=== Required work ===
Answer these from the Scottish Bi+ Network text:
(a) Within how many hours does the team aim to answer messages?
(b) Above what age must someone be to join the group?
(c) Who organized what is now called the first pride march?

=== Source text ===
Segment Open

Bi+ Glasgow (formerly Bi Scotland)
https://www.facebook.com/BiScotland
Peer support and social group, see Facebook page for more information

For general LGBT+ groups, including over 50s, trans and non-binary specific events, please visit LGBT Heath & Wellbeing’s event calendar:
https://www.lgbthealth.org.uk/whats-on/

What if I prefer to talk privately?
If you would rather talk one-to-one with a member of the Scottish Bi+ Network team, you can message us through Twitter and Facebook, or email us at contact@ScottishBiNet.org
We aim to answer all messages within 48 hours, but this is not always possible due to holidays.

My partner/friend/relative just came out as bi+ and I have questions – can I join the Virtual Meetup?
No.
The group is a safe space for those who are bi+ to talk about their experiences without judgement.
However, feel free to contact the Scottish Bi+ Network team with any questions you have, you can message us through Twitter and Facebook, or email us at contact@ScottishBiNet.org
We are in the process of putting together a guide about supporting a partner/friend/relative who has come out as bi+ and we will link it here as soon as it is finished.

Group Rules:
    1. The group is only for bi+ people, and those who are questioning their attraction to multiple genders, who are over 18 years old.
    2. This is a peer led group. It is not a therapy group nor a substitute for professional counselling or emergency services.
    3. No discrimination of any sort will be tolerated.
    4. Be respectful of other people’s pronouns, and personal identities. Just because you don’t agree with the use of a particular label, doesn’t mean that it isn’t useful for someone else.
    5. What’s said in the group stays in the group. Don’t reveal any personal information about yourself, or others. That includes your full name, email, social media pseuds, phone number, and address.
    6. This is not a place for finding dates!

Bi Representation at Pride

What is now referred to as the first pride march was organised by an openly bi activist, Brenda Howard.
She was known as ‘The Mother of Pride’ and she organised a rally for the first anniversary of the Stonewall riots, which started the tradition of pride marches and celebrations that we know today.

So why do so many bi+ people today feel like that they are not welcome at pride, or that they only belong if they’re in a same-gender relationship?
It’s time to change all that, and with a record number of pride events in Scotland this year, it’s never been easier to be a part of pride!

Depending on where you live, pride might be the only time of year that you knowingly get to spend time with the LGBTQIA+ community. It can be a positive and validating experience to be surrounded by people who understand the struggles that we face.
This is why it is so important that bi+ people are made to feel welcome at pride, and one of the easiest ways to do that is to have a visible bi+ presence at pride events.

We will be publicising pre-march meeting points for pride events where we are present, and where we know of local bi+ groups who are marching. Keep an eye on our social media to see when and where people are meeting before your local pride.

Segment Closed

=== Data records ===
Segment Open

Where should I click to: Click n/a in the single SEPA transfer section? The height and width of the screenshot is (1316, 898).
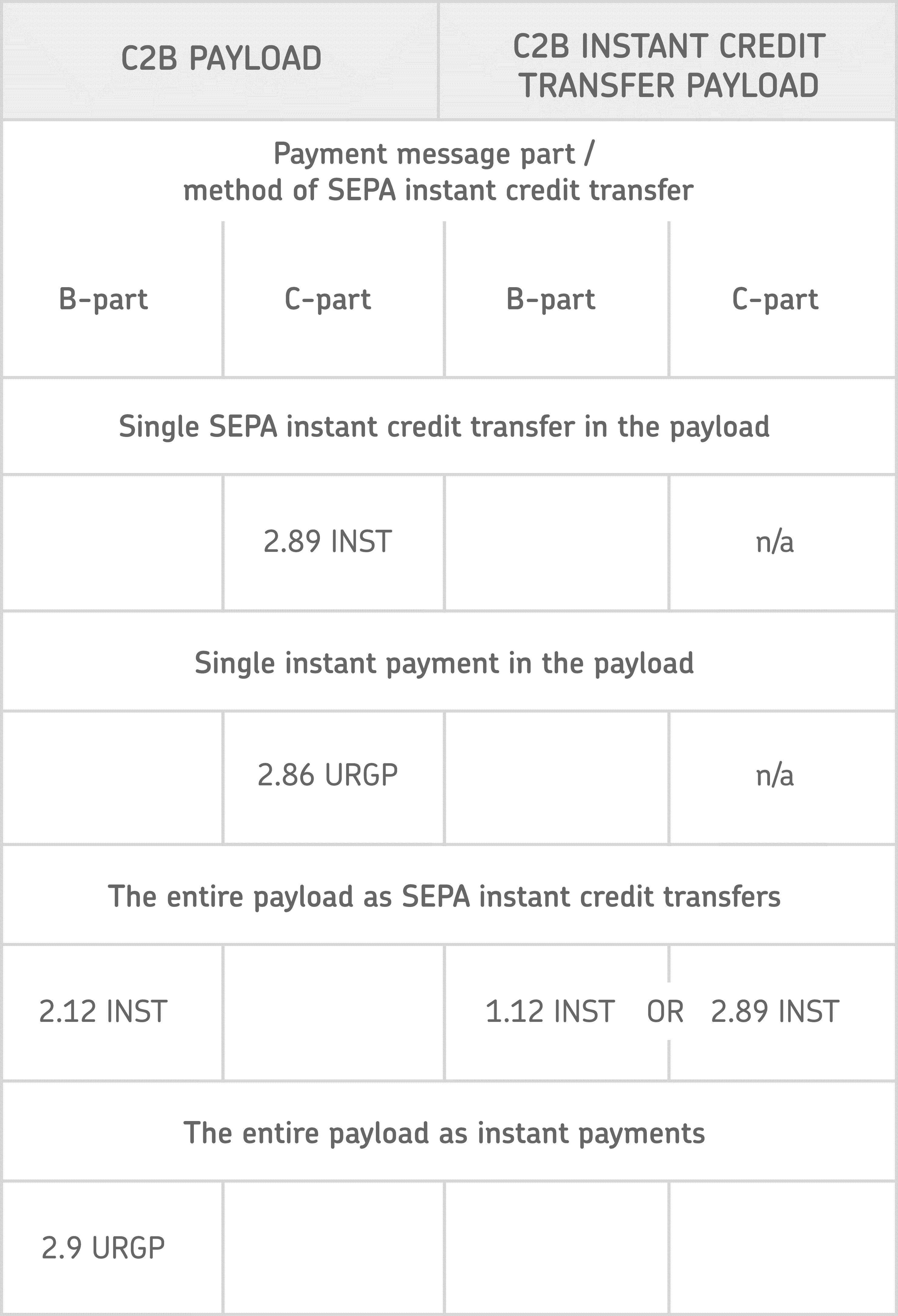775,541
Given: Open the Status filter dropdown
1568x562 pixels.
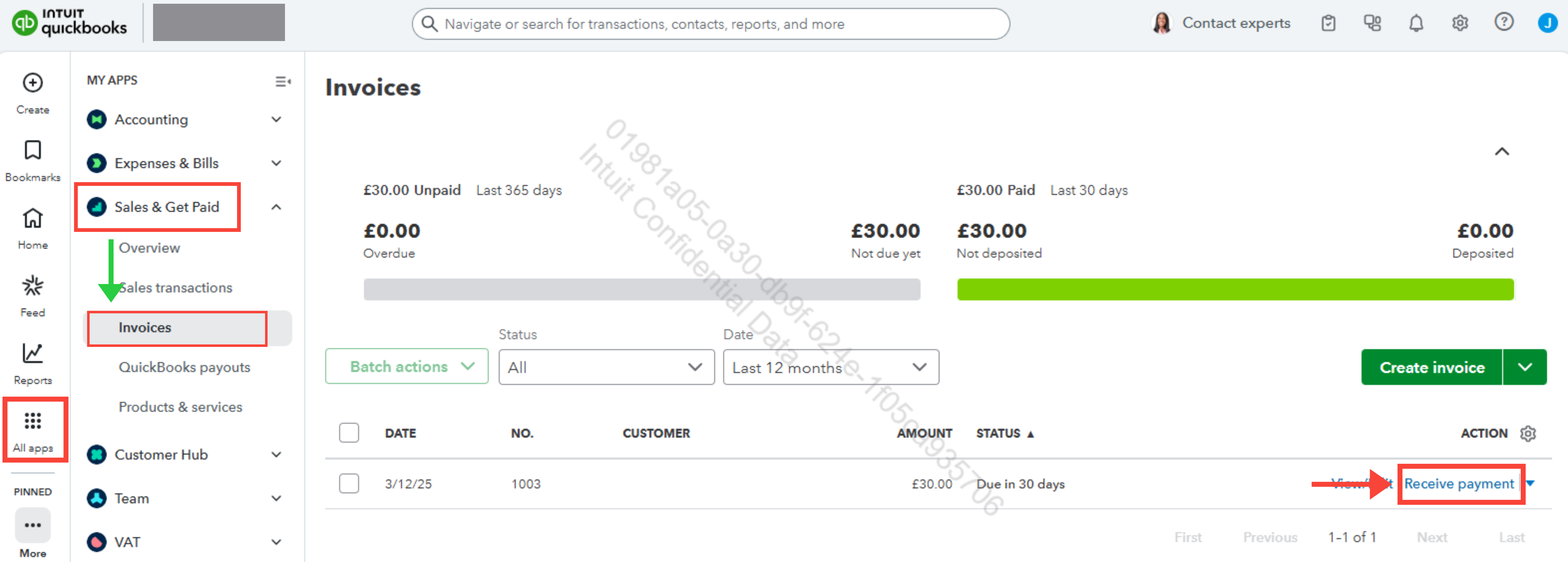Looking at the screenshot, I should (x=606, y=367).
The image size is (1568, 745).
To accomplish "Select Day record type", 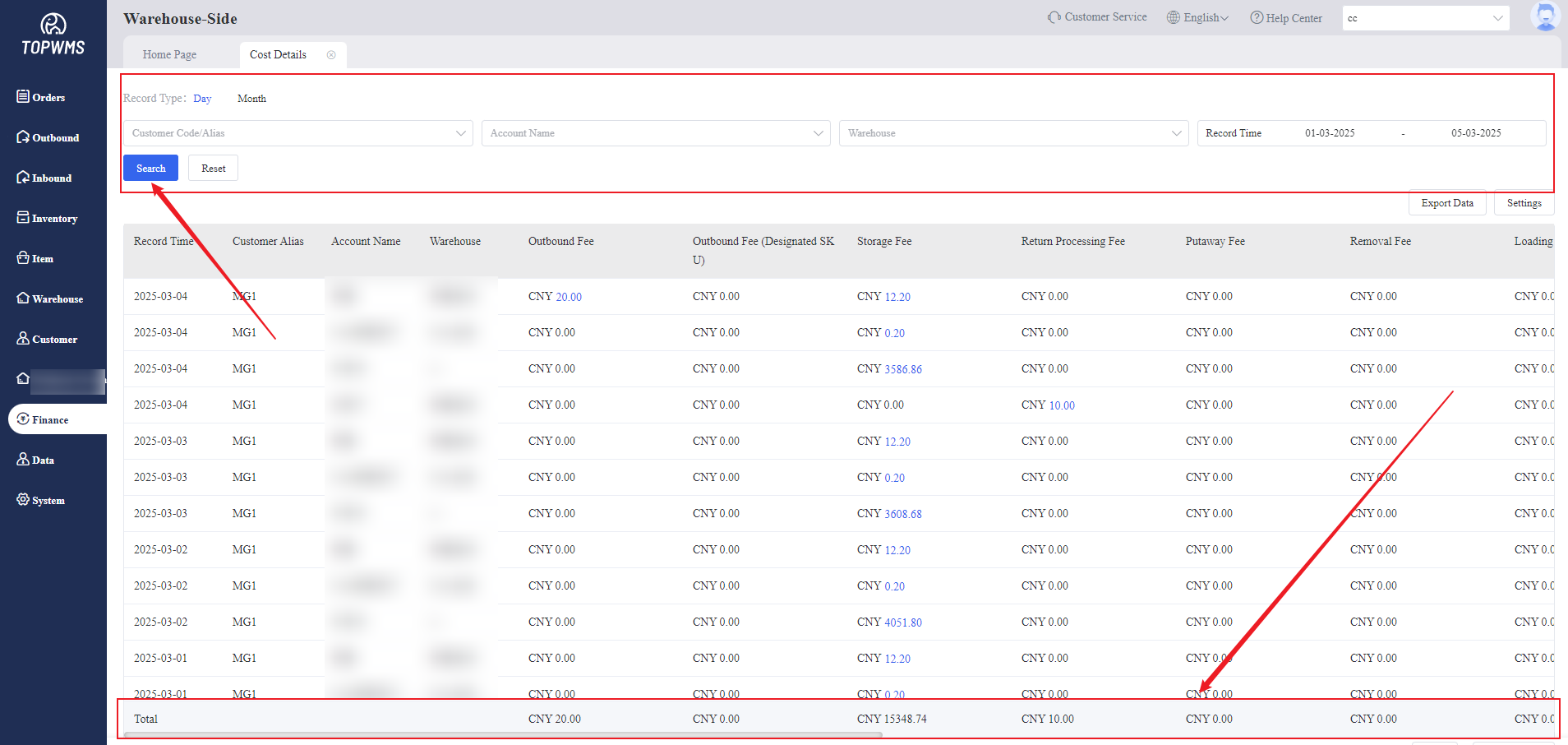I will pos(202,99).
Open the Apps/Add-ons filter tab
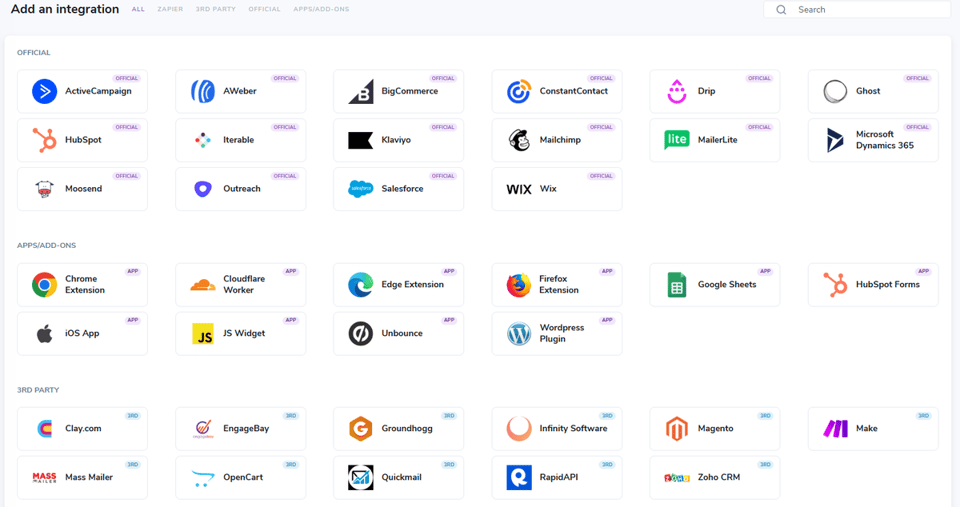Image resolution: width=960 pixels, height=507 pixels. [321, 9]
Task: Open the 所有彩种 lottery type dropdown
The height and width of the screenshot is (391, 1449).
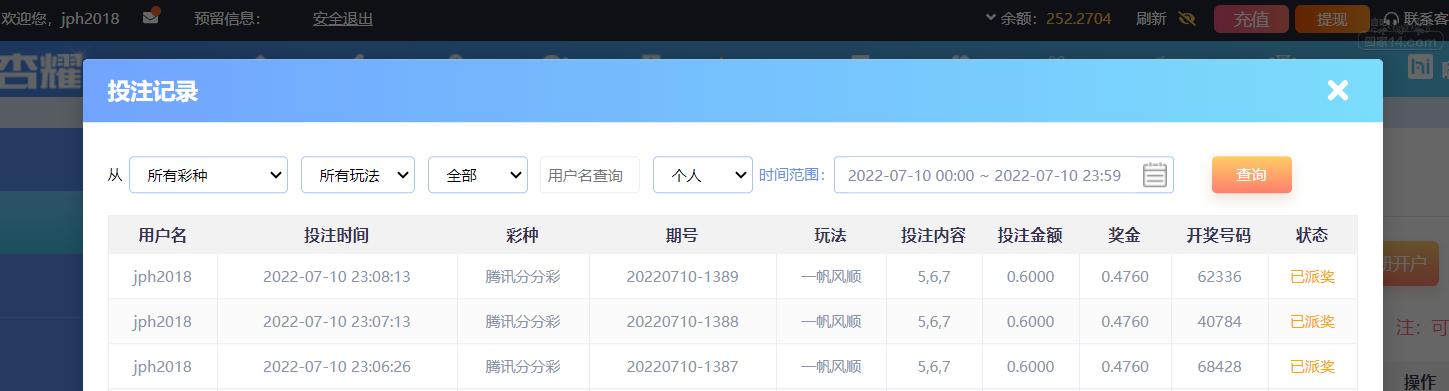Action: point(208,175)

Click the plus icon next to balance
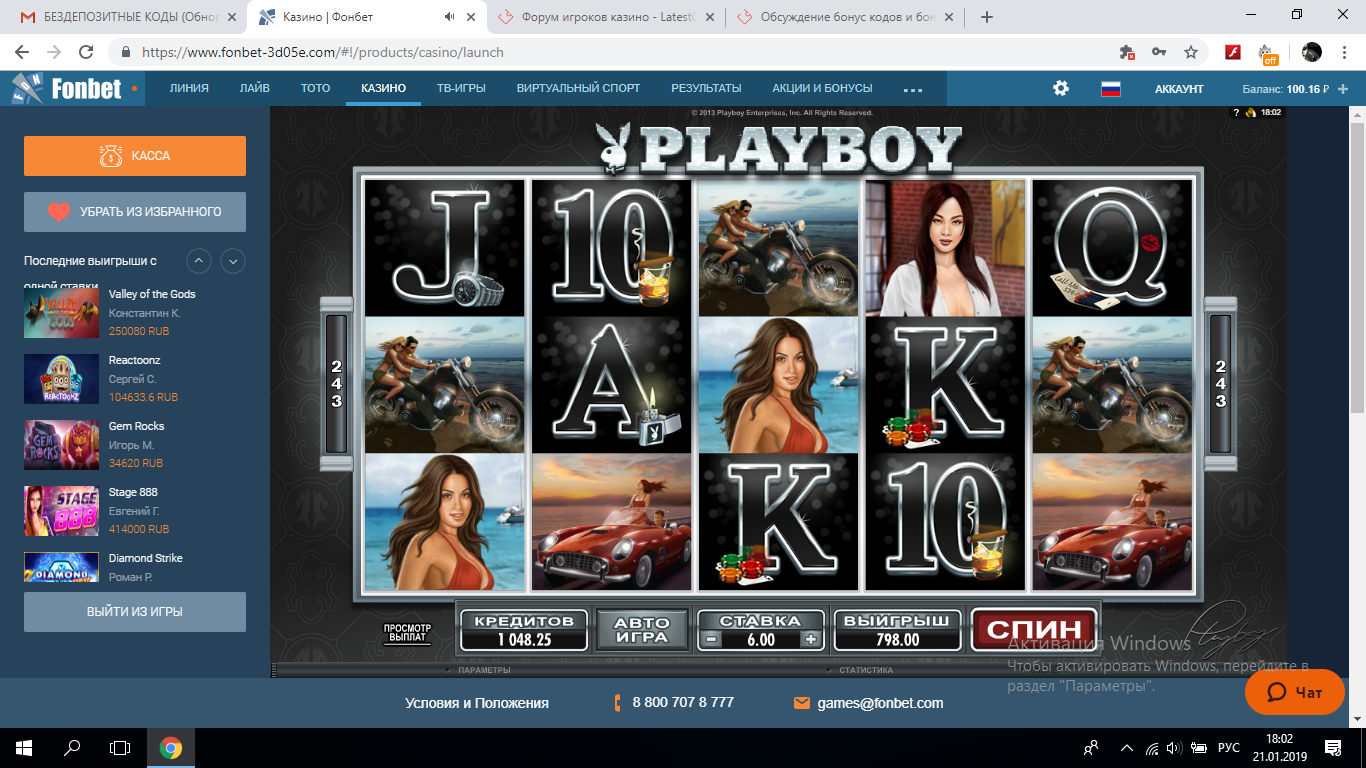(x=1343, y=89)
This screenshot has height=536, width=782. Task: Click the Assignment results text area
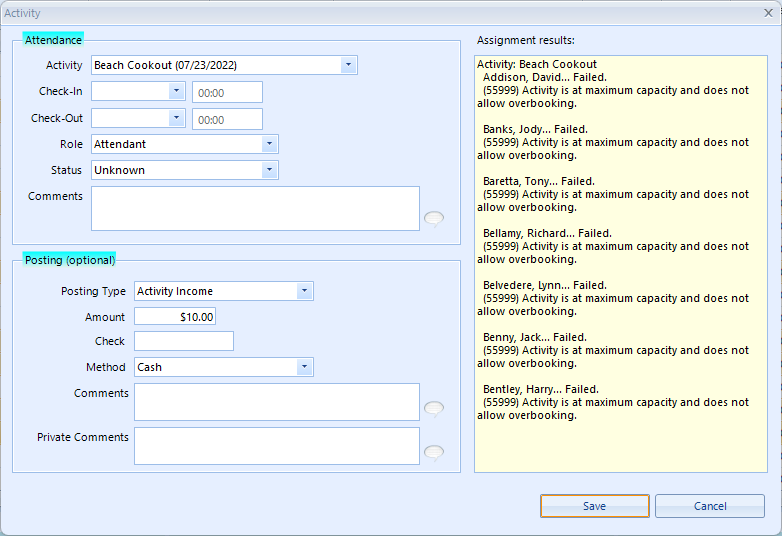tap(621, 264)
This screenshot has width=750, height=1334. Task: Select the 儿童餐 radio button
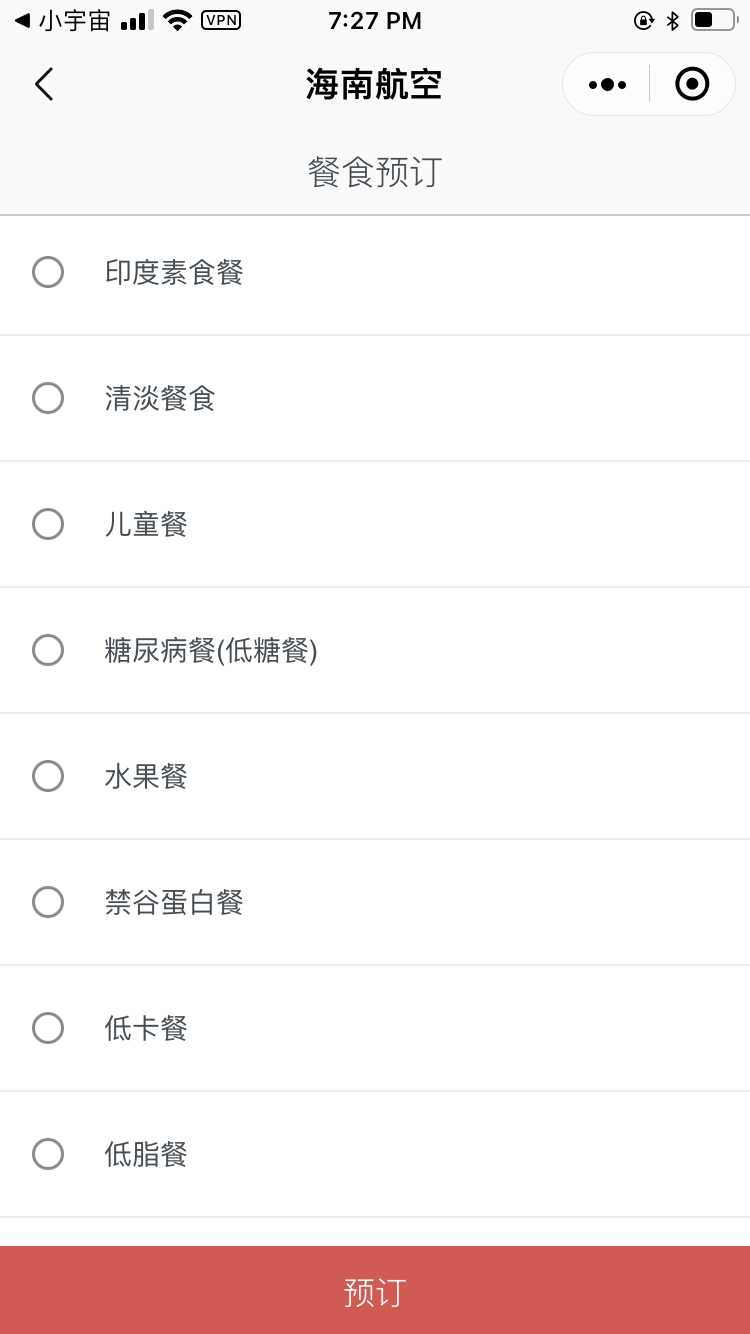[x=48, y=524]
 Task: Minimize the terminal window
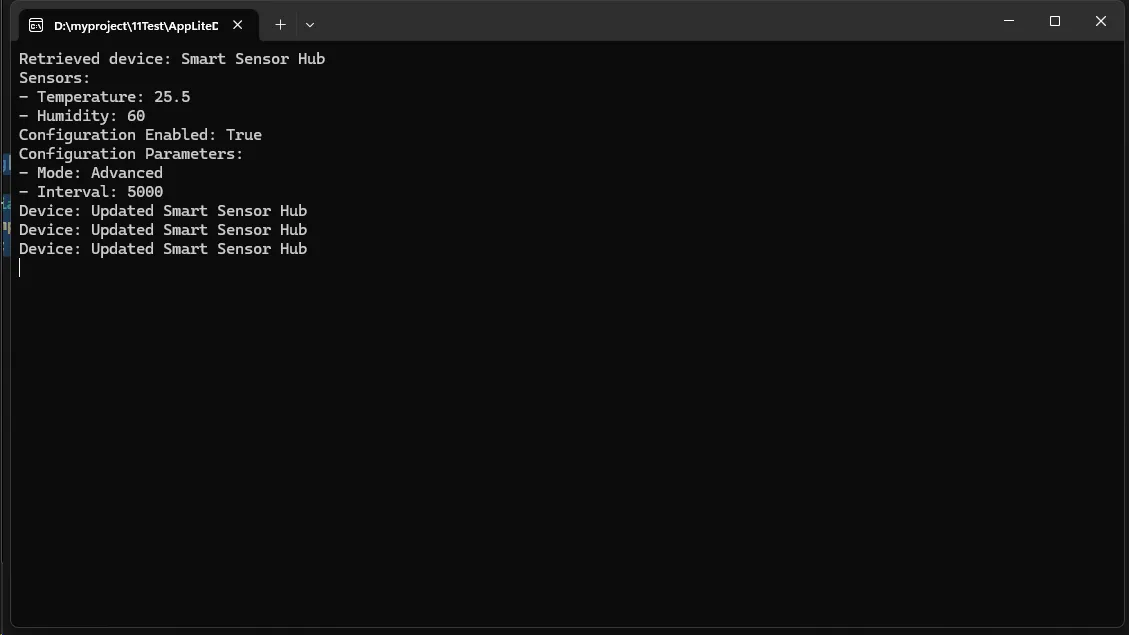tap(1009, 21)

Segment Closed

=== Answer to this problem ===
(a) 48 hours
(b) 18 years old
(c) Brenda Howard, an openly bi activist